Many of these sentiments resonate with me as well. I'm 46 and have a gorgeous 4, nearly 5, year old boy. (my miracle baby as the doctors told me I would have very little chance of conceiving naturally due to high FSH and low AMH hormone levels). Most of my parenting friends from the NCT group are a decade younger than me and all have had their second now. In addition, his two best friends from school are now big brothers to new baby sisters and he keeps asking me when he's going to get a baby as well :-( Aside from my age and the fact that I'm in the process of separating from my EA husband, my periods have almost stopped so the chances of having no. 2 are zero. I love my DS to bits but I can't help wondering what life would be like with a second child. I don't think I can foster as I work full time but I have been thinking about adoption (when everything is finalised on the separation of course). However I don't know if I should just be grateful that I have my DS and concentrate on loving him.
All of these feelings really resonate with me. I'm 41 think it's too late now and feel like I sleepwalked into this by not making a decision
Thanks for sharing your feelings postage. Glad it's helped to write it down
I too feel a bit like I am letting a decision be made for me by not making one. I have been changing and unchanging my mind for 2 years at least. Ds is 5 I'm nearly 41.. think it's too late now but I do worry that I will not be able to stop thinking about what if .. when it's really too late
I can't imagine another baby now.. everything is so much easier as ds in school, our relationship is better, money, career etc and the reason we didn't want to before was because everything was so hard!
We haven't ttc because I am also petrified of miscarriages, disabilities or multiples
I wish I had a crystal ball so in 4 years time I could see whether I made the right decision or not
I forgot to say, thank to the OP with her brave honesty. Her and subsequent posters made me realise that I am not alone and enabled me to say things that I would never have had the courage to articulate.

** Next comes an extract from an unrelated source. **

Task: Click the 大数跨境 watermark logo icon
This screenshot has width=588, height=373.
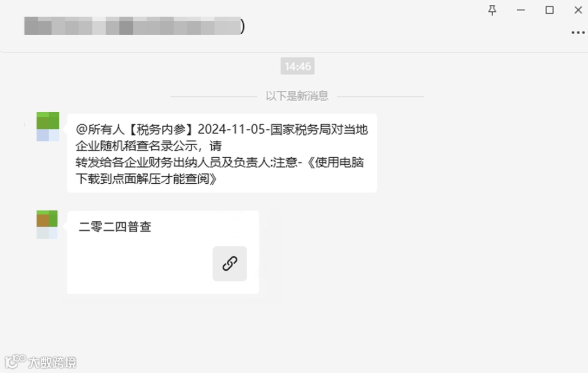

Sorry. I was having a particularly bad day. But have calmed down now. Cathartic to get it off my chest. I hope all other posters are coming to terms with this.
I know that this is an old thread, but I recognise so many painful emotions in it.
I have one child (5) and yearn and grieve for a second. I am 42, nearly 43, and there is no way that we could conceive naturally. DD was from the result of fertility treatment. For years I have wanted a second child, but there was always some obstacle to going for ivf: cost, work, DH was happy with only one, moving, new job, etc. etc. etc.
Now, I feel that it is too late. I missed all that time when I should have just said "fuck it" and made it work. I kick myself mentally all the time, obsess about timing in the past.
But at the same time I am scared. Scared of miscarrying or having a stillbirth, not ever getting pregnant, spending all the money we have worked really hard to save for nothing, having a child with chromosomal abnormalities, the gossip of people about my age.
I despise myself for my lack of decisiveness years ago when I could have done something and my fears. I hate myself for not being happy with DD who is the most gorgeous little girl.
I can't cope with the idea that I may carrying on feeling like this for years. Every time I look at DD I just want another gorgeous child like her and then sad when I realise I can't and then guilty that I am smothering her with love.
I resent sister one because she is not a nice person and has two kids. I then feel guilty because sister two probably won't have any and she is the best person in the world. I try to be grateful when I think of my second sister.
I wish that I could be rational with my feelings, but I can't. I can't stop regretting.
I'm pretty certain that we will only have one child - he is 2.5 and HARD work.....albeit lovely, funny, cute etc!
I know my limitations, I know how much I enjoy peace and quiet and my own headspace, which I get rarely. I want to go back to work when he starts school, our lives are finally starting to get a little easier. Having another baby would propel us backwards and I know I would resent it.
Having said all of that, I STILL seem to get these twinges of sadness that he won't have a sibling, that perhaps I could do it all over again. I was in tears packing up his baby clothes! It's a head fuck. I do think that my feelings are intensified because society deems 2 children to be the 'norm' but what if 1 child was considered the norm, would I still want another? I don't think I would, I would feel happy and vindicated in my choice. So I have to keep reminding myself of that.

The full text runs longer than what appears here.